BYOL: student predicts teacher
Two networks: a student (trained by gradient descent) and a teacher (its target). The student looks at one view and tries to predict the teacher's representation of another view. With nothing else, this collapses instantly to a constant. Three asymmetries save it:
① the teacher is a slow EMA of the student · ② a stop-gradient on the teacher branch (it's a target, not optimised) · ③ only the student has an extra predictor head. Toggle them off one by one and watch collapse return.
Go deeper: why doesn’t this collapse without negatives?
This stunned a lot of researchers. With no negatives, the “write C on everything” shortcut should win — both branches output a constant and the loss is zero. What saves it is that the three asymmetries make that shortcut a moving target the student can never quite reach: the teacher keeps drifting (EMA), the student must route through an extra predictor the teacher doesn’t have, and gradients only flow one way. Empirically the representation stays rich and spread out. It feels like a magic trick — and to a degree the field is still arguing about exactly why it works.

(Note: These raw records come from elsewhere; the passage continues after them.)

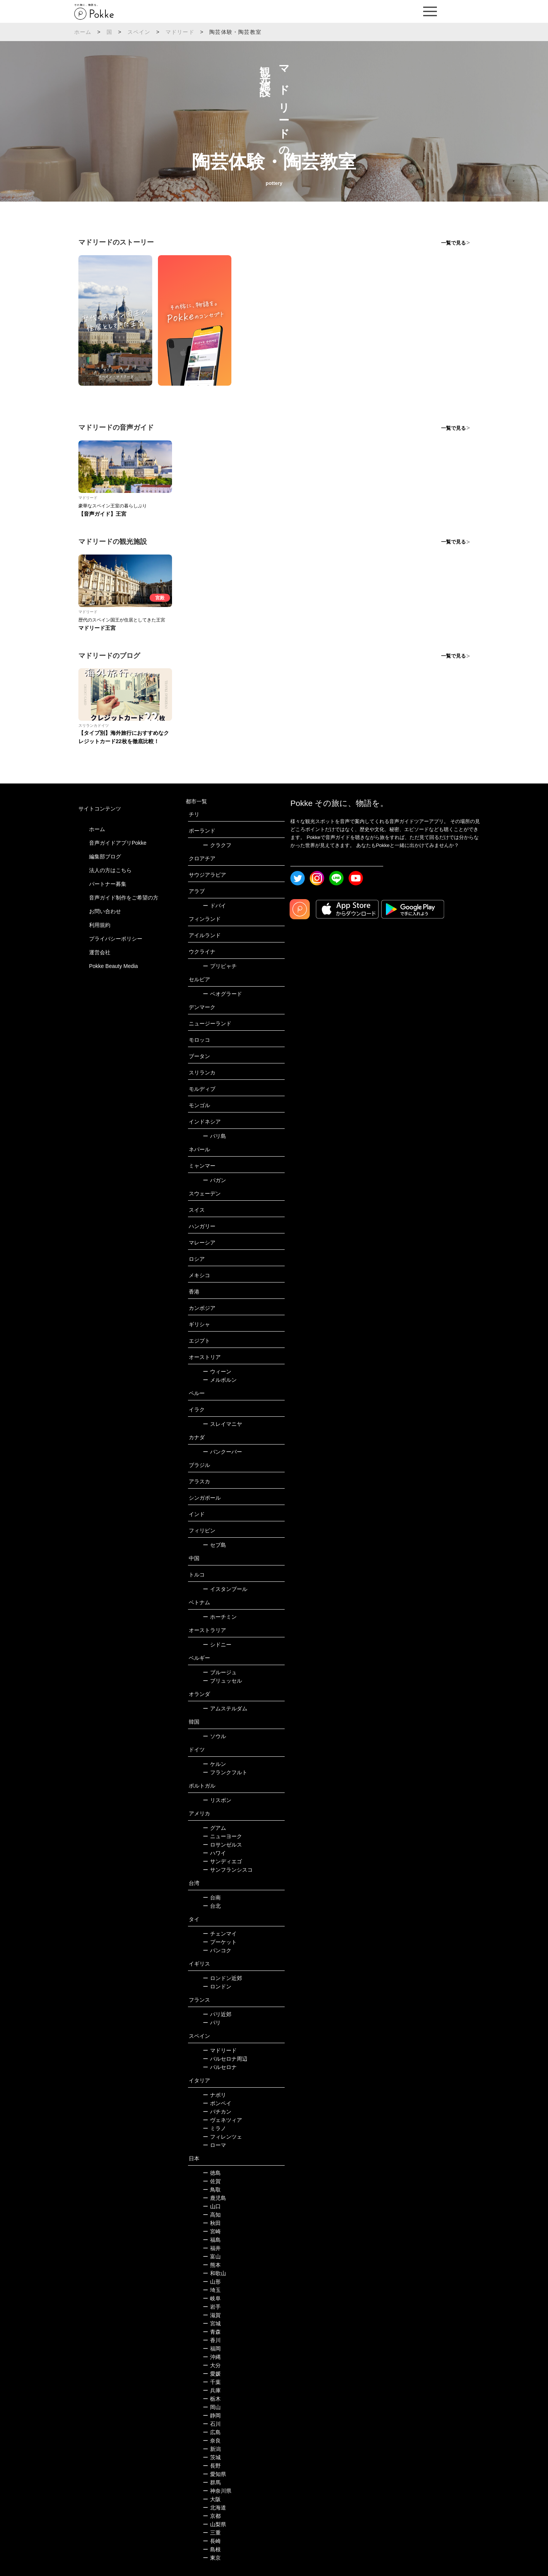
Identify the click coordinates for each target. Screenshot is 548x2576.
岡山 (212, 2407)
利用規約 (99, 925)
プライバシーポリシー (115, 939)
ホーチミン (220, 1617)
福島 (212, 2240)
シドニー (217, 1645)
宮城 (212, 2323)
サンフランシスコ (228, 1870)
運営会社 (99, 952)
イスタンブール (225, 1589)
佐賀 (212, 2181)
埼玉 (212, 2290)
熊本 (212, 2265)
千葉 (212, 2382)
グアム (214, 1828)
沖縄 (212, 2357)
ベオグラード (222, 994)
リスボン (217, 1800)
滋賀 (212, 2315)
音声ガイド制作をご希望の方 (123, 898)
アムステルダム (225, 1708)
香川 (212, 2340)
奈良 (212, 2441)
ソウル (214, 1736)
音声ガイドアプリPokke (118, 843)
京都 (212, 2516)
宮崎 (212, 2231)
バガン (214, 1180)
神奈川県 (217, 2491)
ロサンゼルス (222, 1845)
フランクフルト (225, 1772)
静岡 (212, 2415)
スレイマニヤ (222, 1424)
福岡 (212, 2349)
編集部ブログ (105, 856)
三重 (212, 2533)
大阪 (212, 2499)
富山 (212, 2256)
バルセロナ (220, 2067)
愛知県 (214, 2474)
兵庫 (212, 2390)
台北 (212, 1906)
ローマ (214, 2145)
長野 (212, 2466)
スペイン (139, 32)
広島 (212, 2432)
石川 (212, 2424)
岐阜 (212, 2298)
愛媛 (212, 2374)
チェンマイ (220, 1934)
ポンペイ (217, 2103)
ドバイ (214, 906)
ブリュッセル (222, 1681)
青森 (212, 2332)
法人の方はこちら (110, 870)
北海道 (214, 2507)
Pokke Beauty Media (113, 966)
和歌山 (214, 2273)
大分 (212, 2365)
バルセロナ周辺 (225, 2059)
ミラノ (214, 2128)
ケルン (214, 1764)
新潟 (212, 2449)
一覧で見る (453, 242)
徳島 (212, 2173)
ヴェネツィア (222, 2120)
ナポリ (214, 2095)
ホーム (83, 32)
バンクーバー (222, 1452)
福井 (212, 2248)
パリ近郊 (217, 2014)
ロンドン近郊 (222, 1978)
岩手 (212, 2307)
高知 (212, 2215)
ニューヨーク (222, 1836)
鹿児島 (214, 2198)
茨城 (212, 2457)
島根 (212, 2549)
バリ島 (214, 1136)
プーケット (220, 1942)
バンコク (217, 1950)
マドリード (180, 32)
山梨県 (214, 2524)
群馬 (212, 2482)
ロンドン (217, 1986)
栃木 (212, 2399)
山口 (212, 2206)
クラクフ (217, 845)
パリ (212, 2023)
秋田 (212, 2223)
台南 (212, 1897)
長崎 (212, 2541)
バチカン (217, 2112)
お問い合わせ (105, 911)
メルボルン (220, 1380)
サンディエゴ (222, 1861)
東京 (212, 2558)
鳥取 (212, 2190)
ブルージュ (220, 1672)
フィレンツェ (222, 2137)
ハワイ (214, 1853)
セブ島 (214, 1545)
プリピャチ (220, 966)
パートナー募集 (107, 884)
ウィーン (217, 1371)
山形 (212, 2282)
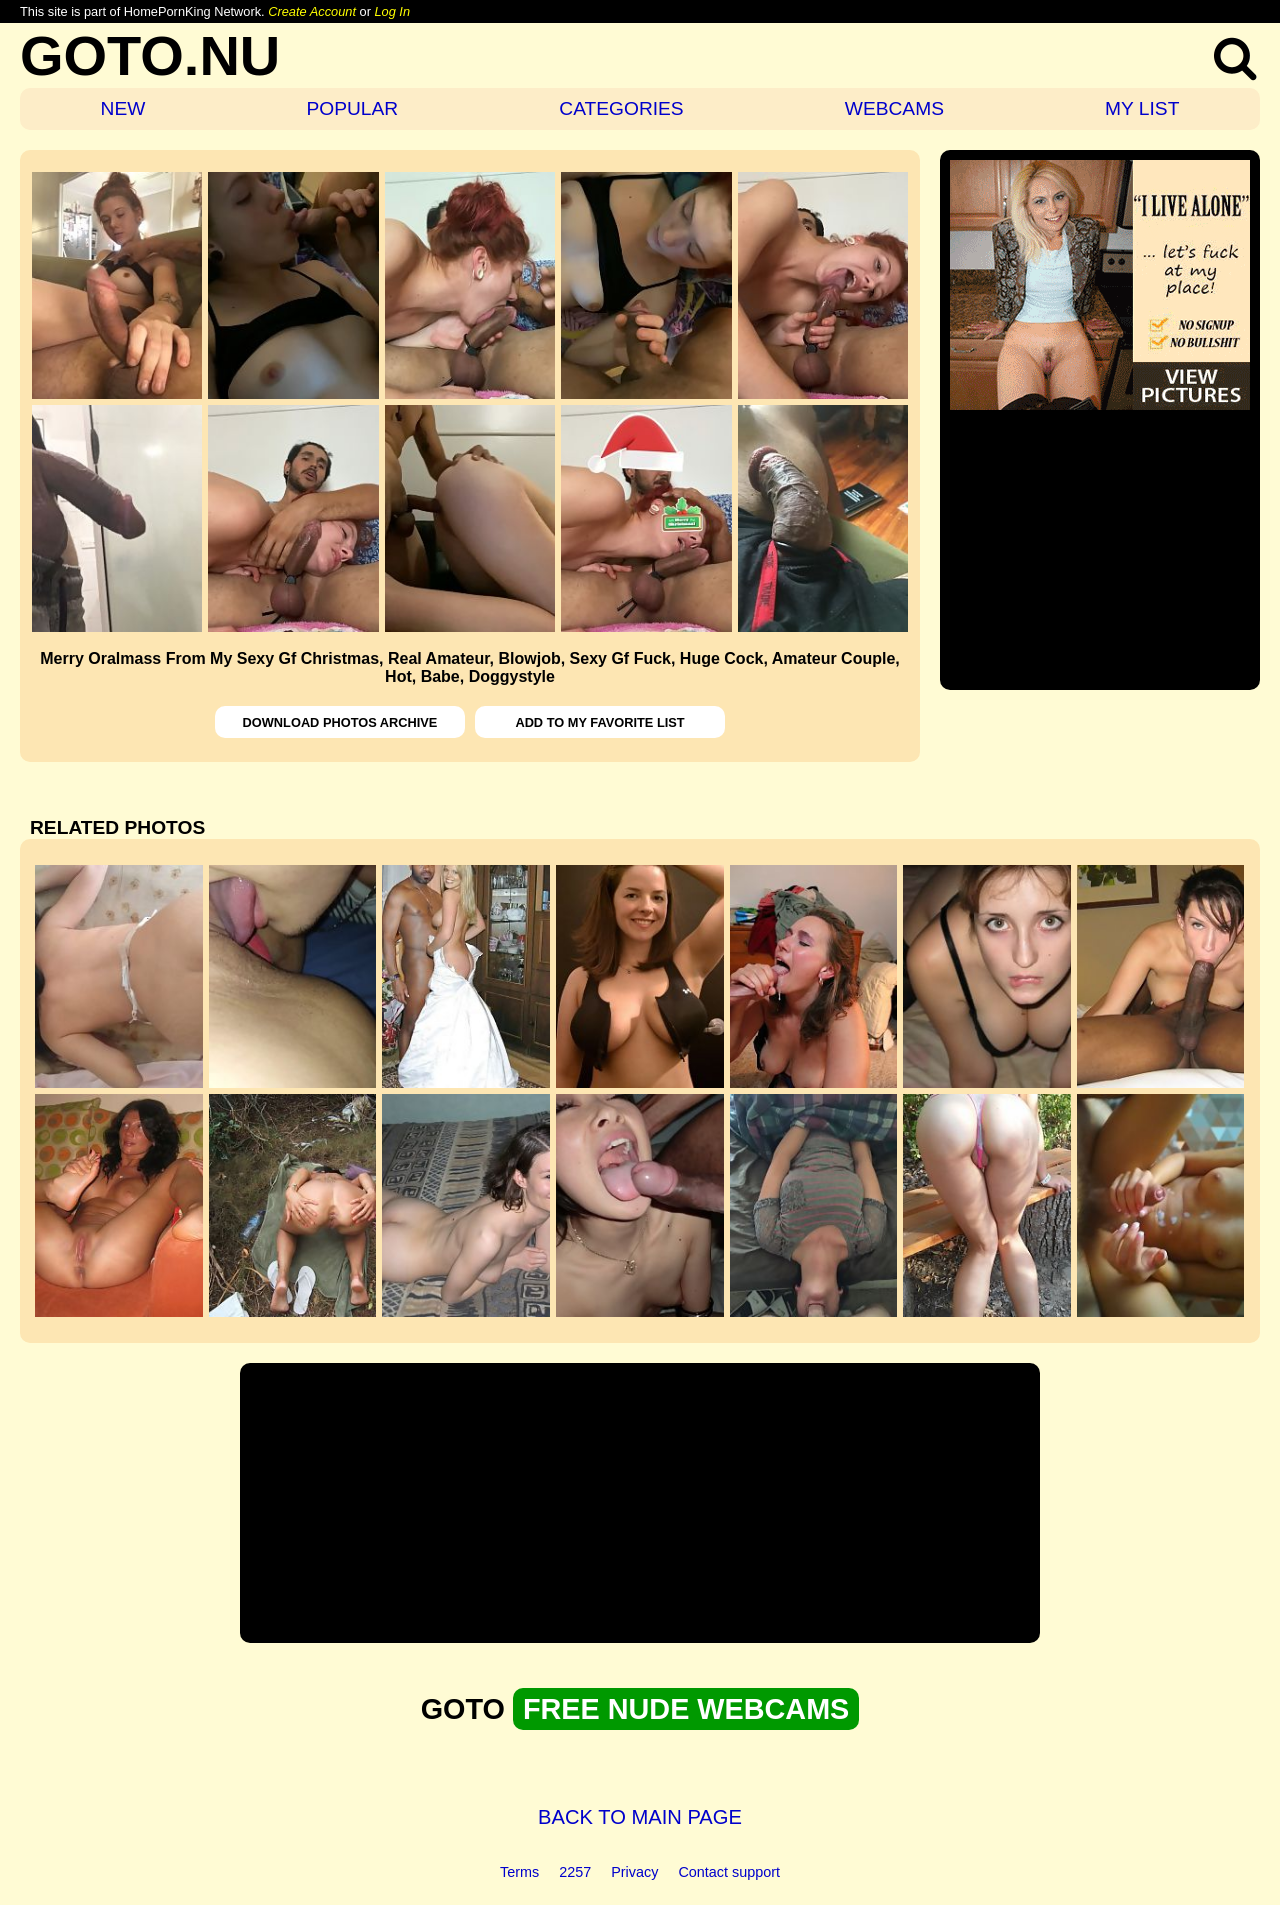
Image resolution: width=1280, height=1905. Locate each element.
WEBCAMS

DINO: centering & sharpening
DINO drops the predictor and instead turns each output into a probability distribution over learned prototypes (soft, self-invented categories). The student is trained to match the teacher's distribution.
Two opposing forces keep it healthy. Centering subtracts the teacher's running average so no single prototype can dominate — but alone it pushes toward a boring uniform output. A low teacher temperature (sharpening) counteracts that, making the teacher confident. Balance the two.
Multi-crop: local meets global
Instead of just two views, DINO makes many crops: a couple of large global crops and several small local ones. The teacher sees only the global crops; the student sees everything. To match the teacher, the student must infer the whole from a tiny piece.
Resample the crops. Each small local patch (green) has to be mapped toward the global understanding (blue) — that's how the model learns objects are recognisable even from fragments.